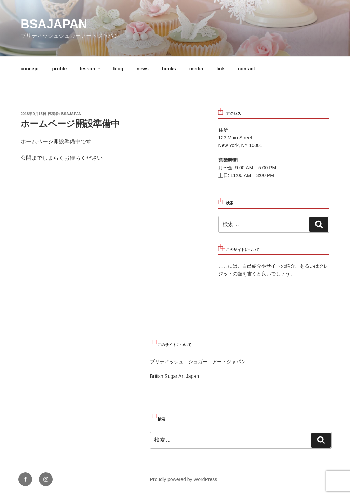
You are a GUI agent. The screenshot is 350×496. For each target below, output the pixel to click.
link (220, 68)
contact (246, 68)
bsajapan (54, 24)
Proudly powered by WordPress (183, 479)
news (143, 68)
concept (30, 68)
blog (118, 68)
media (196, 68)
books (169, 68)
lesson (91, 68)
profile (59, 68)
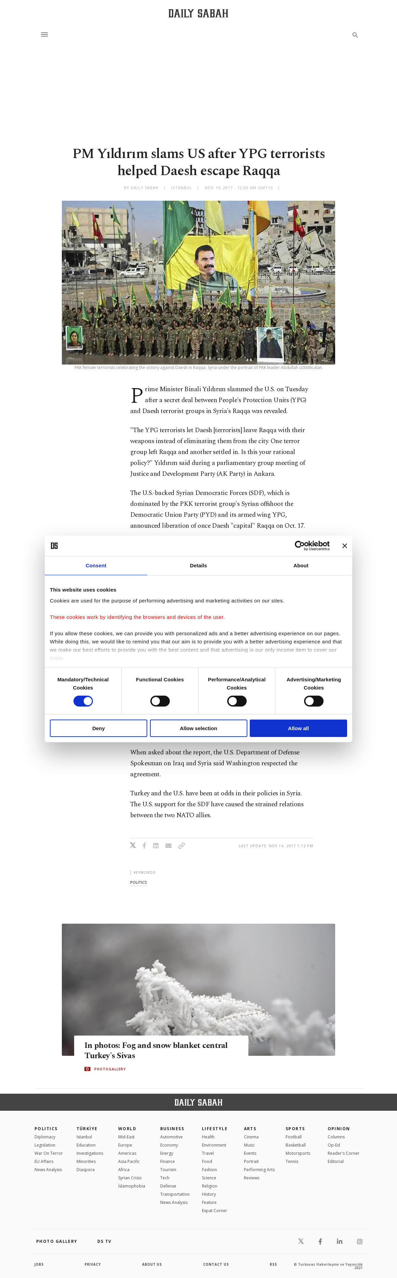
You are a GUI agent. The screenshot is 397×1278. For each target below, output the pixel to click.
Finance (167, 1161)
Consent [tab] (96, 565)
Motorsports (298, 1153)
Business (172, 1129)
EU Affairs (44, 1161)
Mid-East (126, 1137)
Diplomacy (45, 1137)
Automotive (171, 1137)
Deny (98, 728)
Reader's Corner (343, 1153)
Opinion (339, 1129)
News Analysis (48, 1170)
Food (207, 1161)
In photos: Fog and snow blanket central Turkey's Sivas (157, 1050)
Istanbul (84, 1137)
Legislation (45, 1145)
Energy (166, 1153)
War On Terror (49, 1153)
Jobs (39, 1264)
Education (86, 1145)
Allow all (298, 728)
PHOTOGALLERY (110, 1069)
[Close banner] (344, 545)
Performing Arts (259, 1170)
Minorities (86, 1161)
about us (152, 1264)
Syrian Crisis (129, 1178)
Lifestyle (215, 1129)
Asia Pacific (129, 1161)
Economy (169, 1145)
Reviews (251, 1178)
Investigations (90, 1153)
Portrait (251, 1161)
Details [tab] (198, 565)
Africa (123, 1170)
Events (250, 1153)
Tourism (168, 1170)
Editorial (336, 1161)
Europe (125, 1145)
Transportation (175, 1194)
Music (249, 1145)
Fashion (209, 1170)
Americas (127, 1153)
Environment (214, 1145)
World (127, 1129)
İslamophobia (131, 1186)
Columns (336, 1137)
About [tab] (301, 565)
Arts (250, 1129)
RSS (273, 1264)
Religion (209, 1186)
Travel (208, 1153)
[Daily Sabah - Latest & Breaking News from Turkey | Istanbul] (198, 13)
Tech (164, 1178)
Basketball (296, 1145)
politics (138, 882)
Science (209, 1178)
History (209, 1194)
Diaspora (86, 1170)
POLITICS (46, 1129)
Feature (209, 1202)
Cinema (251, 1137)
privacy (93, 1264)
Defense (168, 1186)
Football (294, 1137)
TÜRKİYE (87, 1129)
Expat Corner (214, 1210)
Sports (295, 1129)
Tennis (292, 1161)
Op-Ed (334, 1145)
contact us (216, 1264)
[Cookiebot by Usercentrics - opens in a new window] (300, 546)
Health (208, 1137)
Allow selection (198, 728)
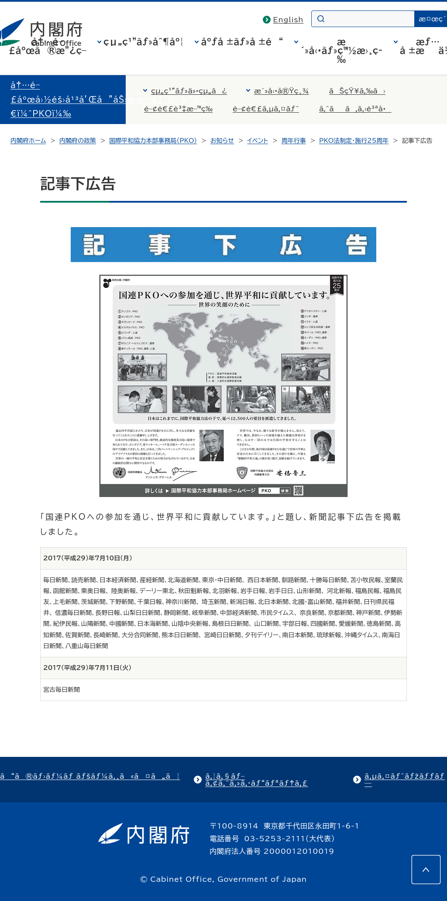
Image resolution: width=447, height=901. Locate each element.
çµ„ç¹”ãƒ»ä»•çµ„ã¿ (189, 90)
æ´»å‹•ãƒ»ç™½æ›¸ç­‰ (341, 50)
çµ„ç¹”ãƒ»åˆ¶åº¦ (143, 41)
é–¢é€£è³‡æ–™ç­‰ (178, 108)
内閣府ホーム (28, 141)
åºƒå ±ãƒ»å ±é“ (242, 41)
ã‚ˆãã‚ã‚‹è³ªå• (355, 108)
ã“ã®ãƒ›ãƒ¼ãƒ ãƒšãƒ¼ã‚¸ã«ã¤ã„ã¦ (90, 776)
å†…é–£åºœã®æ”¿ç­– (47, 46)
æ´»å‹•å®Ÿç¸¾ (281, 90)
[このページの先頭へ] (426, 870)
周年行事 (294, 141)
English (288, 19)
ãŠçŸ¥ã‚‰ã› (357, 90)
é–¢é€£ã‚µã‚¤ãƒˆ (266, 108)
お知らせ (222, 141)
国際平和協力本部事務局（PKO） (153, 141)
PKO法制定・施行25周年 (354, 141)
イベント (257, 141)
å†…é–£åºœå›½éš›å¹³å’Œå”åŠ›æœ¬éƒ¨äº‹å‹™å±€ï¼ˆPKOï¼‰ (108, 99)
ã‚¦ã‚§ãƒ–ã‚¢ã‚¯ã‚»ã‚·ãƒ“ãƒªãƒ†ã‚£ (256, 780)
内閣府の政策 (77, 141)
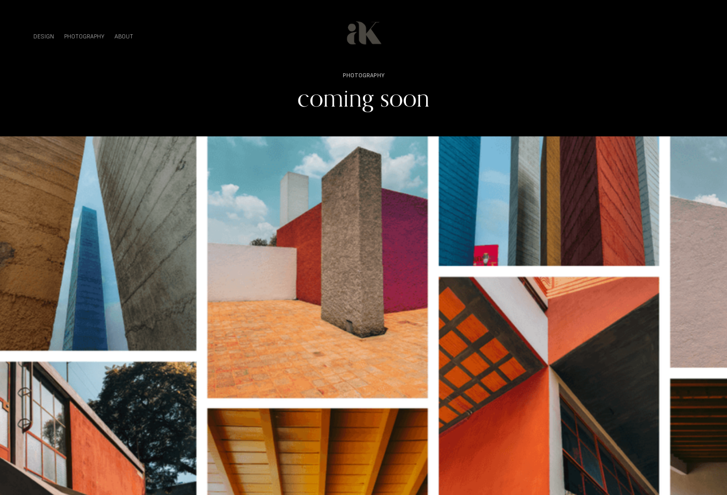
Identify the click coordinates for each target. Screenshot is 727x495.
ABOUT (124, 36)
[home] (363, 33)
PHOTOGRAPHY (84, 36)
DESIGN (43, 36)
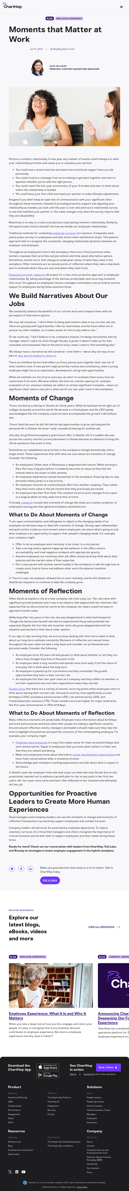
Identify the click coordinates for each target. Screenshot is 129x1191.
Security (52, 1110)
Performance (14, 1110)
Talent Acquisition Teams (98, 1110)
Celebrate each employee (31, 742)
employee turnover (64, 233)
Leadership (92, 1164)
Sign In (73, 1074)
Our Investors (93, 1168)
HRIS (10, 1102)
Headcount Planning (17, 1097)
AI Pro (11, 1122)
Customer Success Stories (20, 1150)
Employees (92, 1118)
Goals (10, 1118)
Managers (91, 1114)
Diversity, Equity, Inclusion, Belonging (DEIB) (99, 1158)
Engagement (14, 1114)
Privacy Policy (82, 1187)
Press (89, 1172)
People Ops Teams (95, 1102)
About (89, 1142)
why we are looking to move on (37, 355)
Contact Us (89, 1074)
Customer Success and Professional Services (98, 1151)
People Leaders (94, 1097)
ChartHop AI (53, 1102)
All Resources (14, 1142)
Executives (92, 1122)
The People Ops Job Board (60, 1146)
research (27, 502)
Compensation (15, 1106)
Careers (91, 1146)
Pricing (51, 1114)
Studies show (17, 688)
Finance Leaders (95, 1106)
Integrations (53, 1106)
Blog (10, 1146)
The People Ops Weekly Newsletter (64, 1142)
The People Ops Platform (59, 1097)
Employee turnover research (27, 274)
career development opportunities (93, 754)
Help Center (13, 1154)
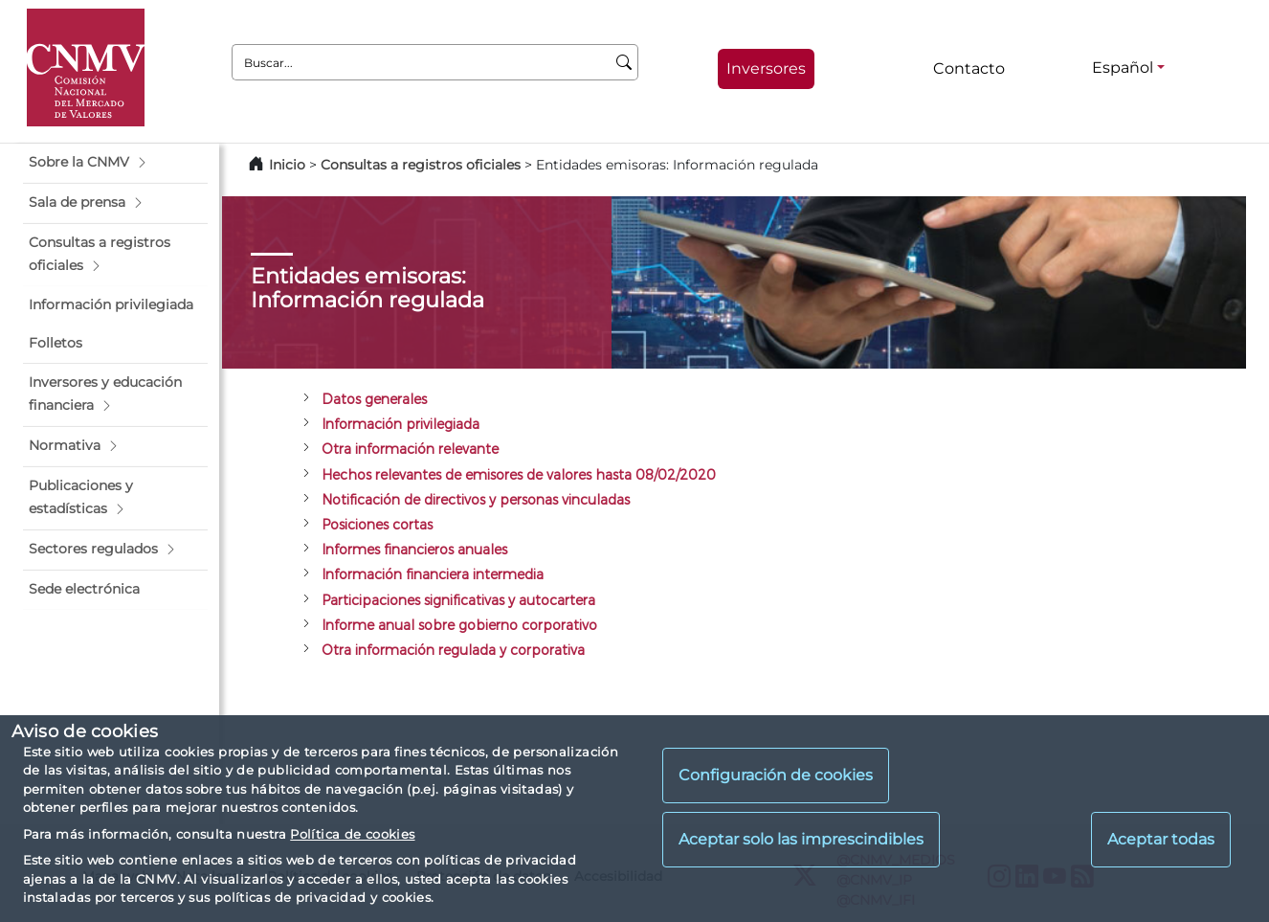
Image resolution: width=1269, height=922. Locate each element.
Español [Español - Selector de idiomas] (1122, 67)
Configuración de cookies (776, 775)
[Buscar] (624, 62)
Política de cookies (352, 834)
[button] (115, 163)
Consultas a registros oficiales (421, 164)
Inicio (287, 164)
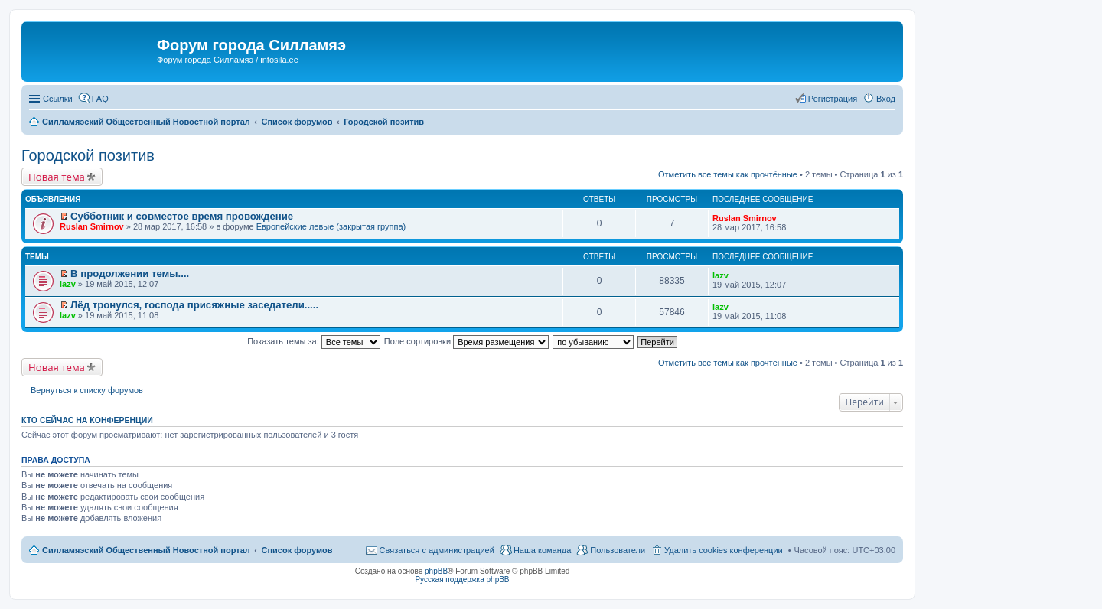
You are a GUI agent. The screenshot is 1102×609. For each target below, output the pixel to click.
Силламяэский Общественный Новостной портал (146, 550)
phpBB (436, 571)
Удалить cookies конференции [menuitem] (723, 550)
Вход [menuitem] (885, 98)
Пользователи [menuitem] (617, 550)
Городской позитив (88, 155)
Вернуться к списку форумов (87, 390)
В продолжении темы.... (129, 273)
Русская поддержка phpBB (462, 579)
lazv (68, 283)
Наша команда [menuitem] (542, 550)
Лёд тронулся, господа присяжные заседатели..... (194, 305)
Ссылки (58, 98)
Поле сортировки (466, 341)
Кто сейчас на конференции (87, 420)
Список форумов (296, 550)
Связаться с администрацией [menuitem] (437, 550)
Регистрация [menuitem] (832, 98)
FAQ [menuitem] (100, 98)
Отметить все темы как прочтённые (727, 174)
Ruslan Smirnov (92, 226)
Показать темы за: (313, 341)
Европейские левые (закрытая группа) (331, 226)
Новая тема (56, 177)
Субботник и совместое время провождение (181, 216)
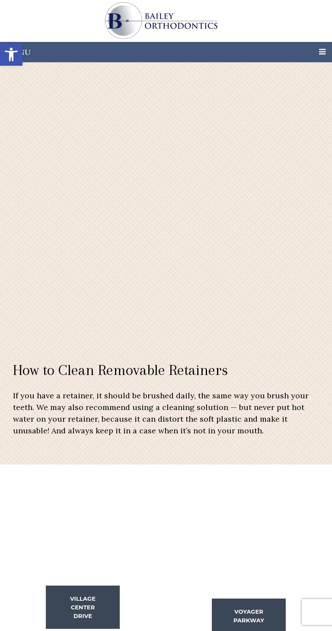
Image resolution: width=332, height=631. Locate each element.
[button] (11, 54)
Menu (19, 52)
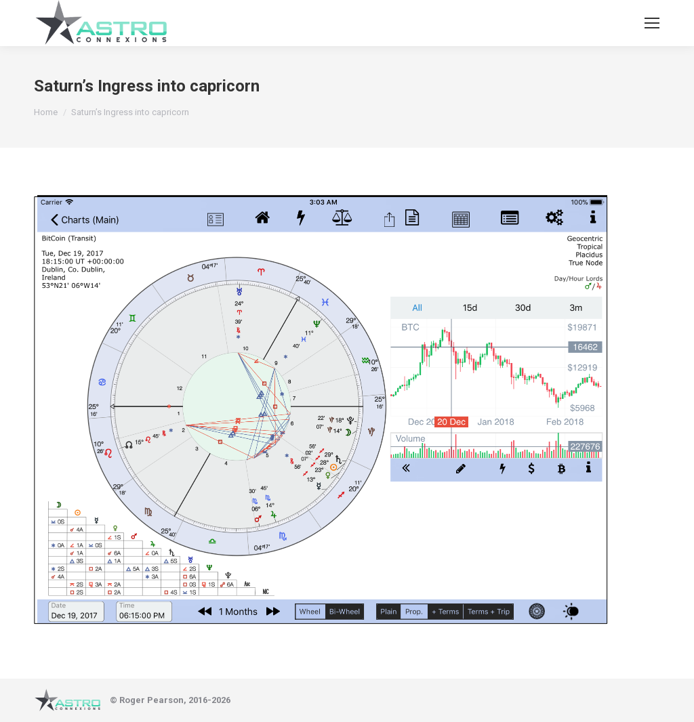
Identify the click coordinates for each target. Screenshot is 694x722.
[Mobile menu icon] (652, 23)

^^^^^^^^

**AIM:**
Find every line above that contains the word "Istanbul", and copy each of those lines in full.

**WORKED SOLUTION:**
Istanbul (84, 1137)
[Daily Sabah - Latest & Breaking News from Turkey | Istanbul] (198, 13)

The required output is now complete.